En fait, les économistes ont écrit : « 89 % des exportations canadiennes vers les États-Unis en décembre n’ont pas été soumises à des droits de douane, car elles sont conformes aux règles d’origine prévues par l’ACEUM. »
Au moment de la rédaction du présent article, on ne savait pas encore si les marchandises conformes à l’ACEUM seraient exemptées des nouveaux droits de douane mondiaux imposés par Trump. Le premier ministre Mark Carney n’a pas non plus fait de commentaire dans l’immédiat.
Dan Kelly, président de la Fédération canadienne de l’entreprise indépendante (FCEI), a déclaré que la décision de la Cour suprême était une bonne nouvelle pour les petites entreprises des deux côtés de la frontière canado-américaine.
«Mais si cette décision affaiblit la justification des droits de douane par l’administration, il est probable que d’autres outils tarifaires et commerciaux soient utilisés pour atteindre le même objectif », a déclaré M. Kelly dans une prédiction qui a été rapidement confirmée par M. Trump.

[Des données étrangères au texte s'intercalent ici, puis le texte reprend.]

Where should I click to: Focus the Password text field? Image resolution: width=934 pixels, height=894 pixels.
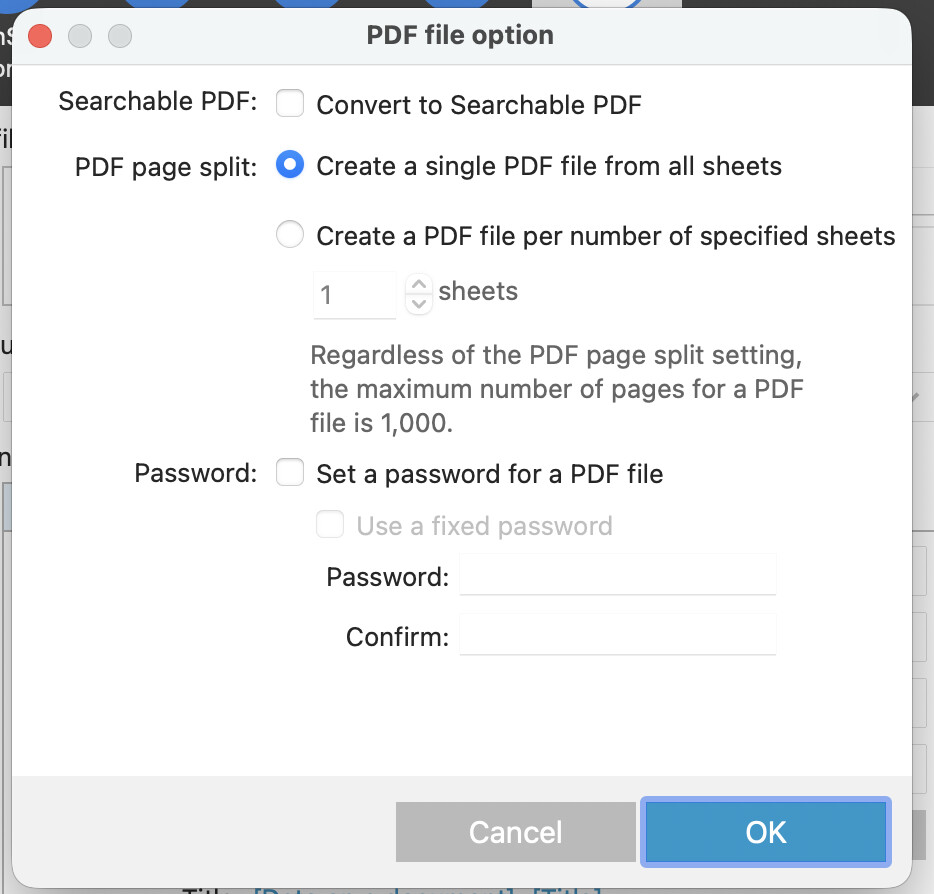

Dans le même ordre d’idées, le président de la Chambre de commerce du Canada a déclaré vendredi que cette décision « n’était pas le dernier chapitre de cette histoire sans fin ».
« Le Canada devrait se préparer dès maintenant à l’utilisation de nouveaux mécanismes plus directs pour réaffirmer sa pression commerciale, qui pourrait avoir des effets plus larges et plus perturbateurs », a déclaré Candace Laing, présidente et directrice générale de la Chambre, dans un communiqué de presse publié juste avant l’annonce des nouvelles mesures par le président Trump.
Quelle est la prochaine étape ?
La décision de la Cour suprême devrait entraîner une réaction en chaîne de mesures législatives et administratives impliquant l’administration Trump, les douanes et la protection des frontières américaines, les importateurs américains, ainsi que les consultants commerciaux et les avocats représentant ces importateurs, a rapporté la plateforme d’information joc.com.
Le CBP devra rembourser aux importateurs des centaines de milliards de dollars de droits de douane payés au cours des neuf derniers mois, bien que la décision rendue vendredi par la Cour suprême n’ait pas précisé comment ce processus devait se dérouler.
Pete Mento, directeur des services de conseil en commerce international du cabinet comptable Baker Tilly, a déclaré au Journal of Commerce que la Cour du commerce international déciderait de la manière dont le processus de remboursement se déroulerait, une décision qui, selon lui, devrait être prise rapidement.
Début janvier, le CBP a présenté un nouveau processus de remboursement électronique que les experts commerciaux ont considéré comme un signe avant-coureur de la décision de vendredi.
«La Cour a déclaré que les droits de douane sont des taxes, que les taxes relèvent du Congrès et que « réglementer les importations » dans une loi sur les sanctions ne signifie pas secrètement « réécrire le HTS parce que le déficit commercial vous a blessé », a écrit M. Mento dans un message publié vendredi sur LinkedIn.
Les demandes de remboursement affluent. La National Retail Federation a salué la décision de la Cour suprême et a exhorté les tribunaux inférieurs à « garantir un processus fluide pour rembourser les droits de douane aux importateurs américains ».